Nei manifesti pubblicitari del Gay Village di Roma capeggia uno di quegli slogan che vorrebbero essere tanto fichi. Quegli slogan che vorrebbero evocare significati alternativi, disegnare orizzonti diversi, immaginare mondi  anticonformisti. E invece, probabilmente proprio al contrario di quello che avrebbero voluto esprimere i creatori, è una perfetta riproduzione della mentalità corrente, di quello che più o meno coscientemente pensa la massa delle persone. Massa non solo come maggioranza, ma proprio nella peggiore accezione del termine, come insieme indistinto, banale, scontato, meschino e calcolatore.

Lo slogan in questione dice su per giù “Abbiamo confini, non abbiamo limiti”.

E questa sarebbe la rivendicazione della diversità?

A me sembra proprio che tutti vogliano i confini e nessuno vuole limiti.

Il razzista fissa i confini del suo territorio, per far sì che l’altro ne sia fuori.
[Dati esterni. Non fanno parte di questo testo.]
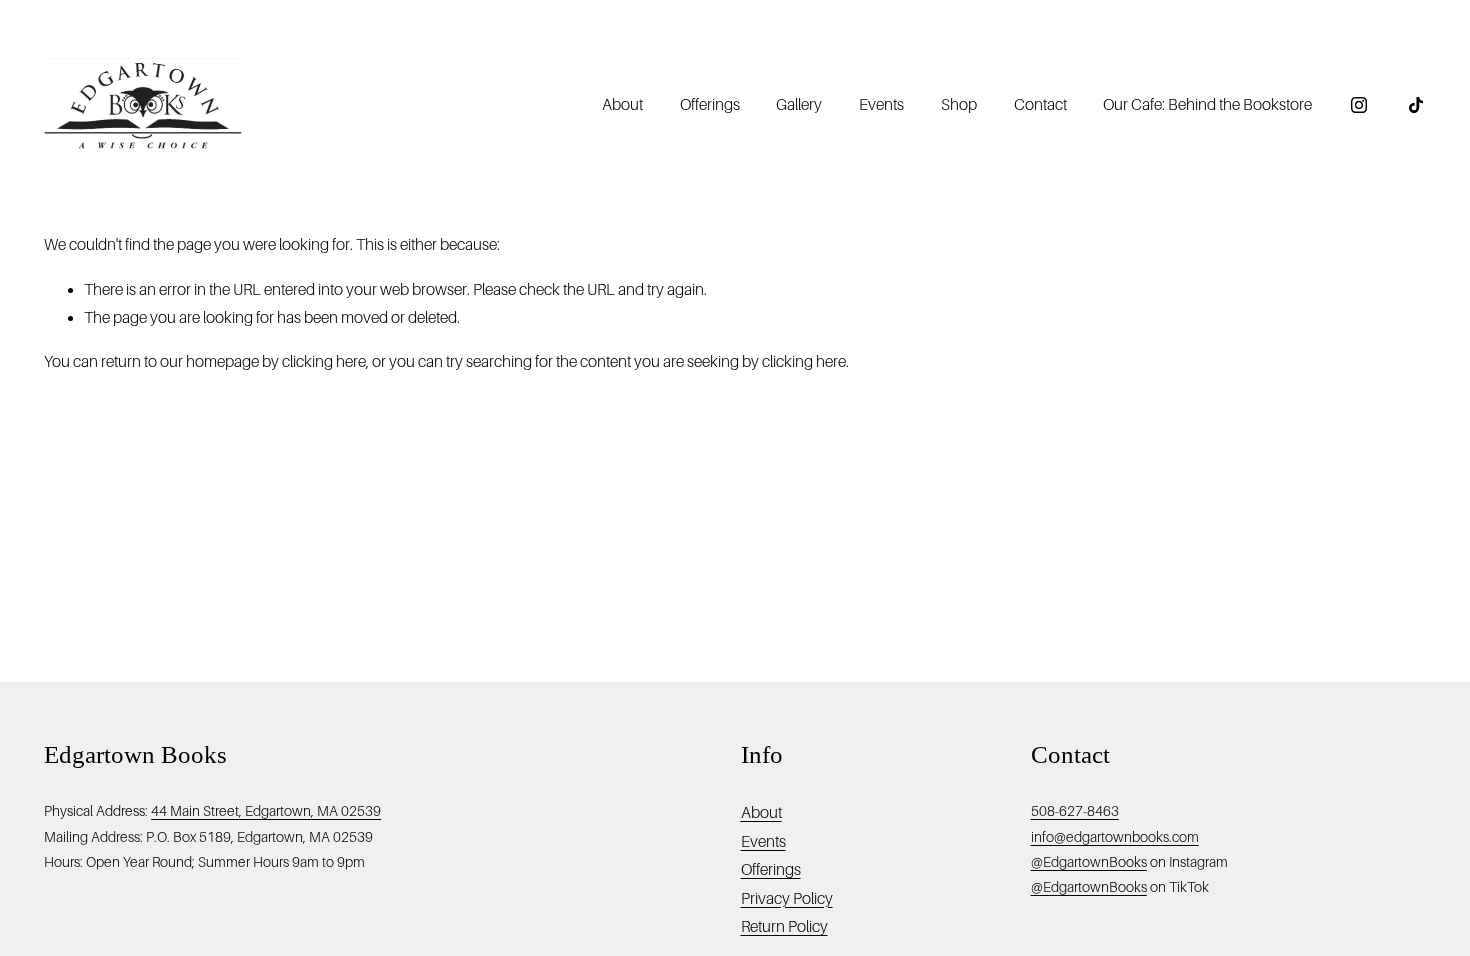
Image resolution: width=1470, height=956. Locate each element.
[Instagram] (1359, 105)
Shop (959, 105)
E per farlo non ammette limiti.

Il manager rampante stabilisce confini fra la sua vita (e magari la sua etica) privata e la sua carriera pubblica. Nel farlo spesso non vuole limiti.
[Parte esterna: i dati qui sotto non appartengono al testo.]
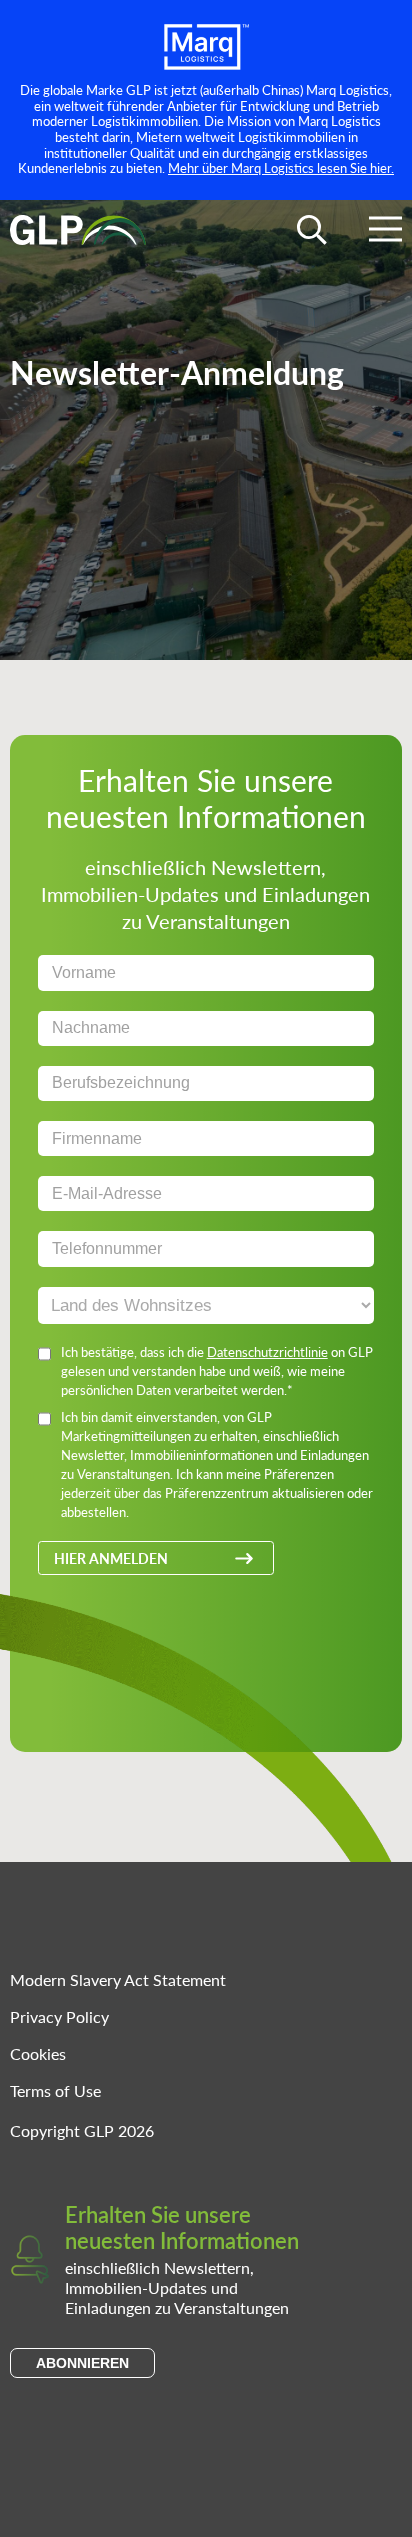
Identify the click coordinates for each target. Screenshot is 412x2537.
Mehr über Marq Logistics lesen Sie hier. (281, 167)
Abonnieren (82, 2363)
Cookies (38, 2053)
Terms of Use (55, 2090)
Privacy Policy (59, 2016)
L’uomo che non guarda al di là del suo naso, che sta giornate, mesi, anni a rimirare il proprio ombellico stabilisce con ferma tenacia i proprio confini, invalicabili da vicini o lontani. Ovviamente alle sue masturbazioni (intellettuali e non) non può e non vuole porre alcun limite.

Ma insomma, passiamo ad un piano metafisico. L’egoismo fissa confini, chiari e ben definiti. E per farlo non ammette e non riconosce alcun limite.

Sarebbe interessante riflettere del perché, proprio una “comunità” che fa dell’orgoglio della diversità ed insieme della richiesta di uguaglianza, scelga, magari inconsciamente, di farsi rappresentare da uno slogan massimamente conformista come questo.

Ma davvero il conformismo alla “mentalità del mondo” è la strada migliore per arrivare ad alcuni sacrosanti diritti fino ad oggi negati? Non so rispondere, in ogni caso invece penso che a volte per essere originali non basta mettersi piume di struzzo e vestiti sgargianti, se poi, alla fine della fiera, si è tali e quali a quelli da cui avremmo voluto distinguerci.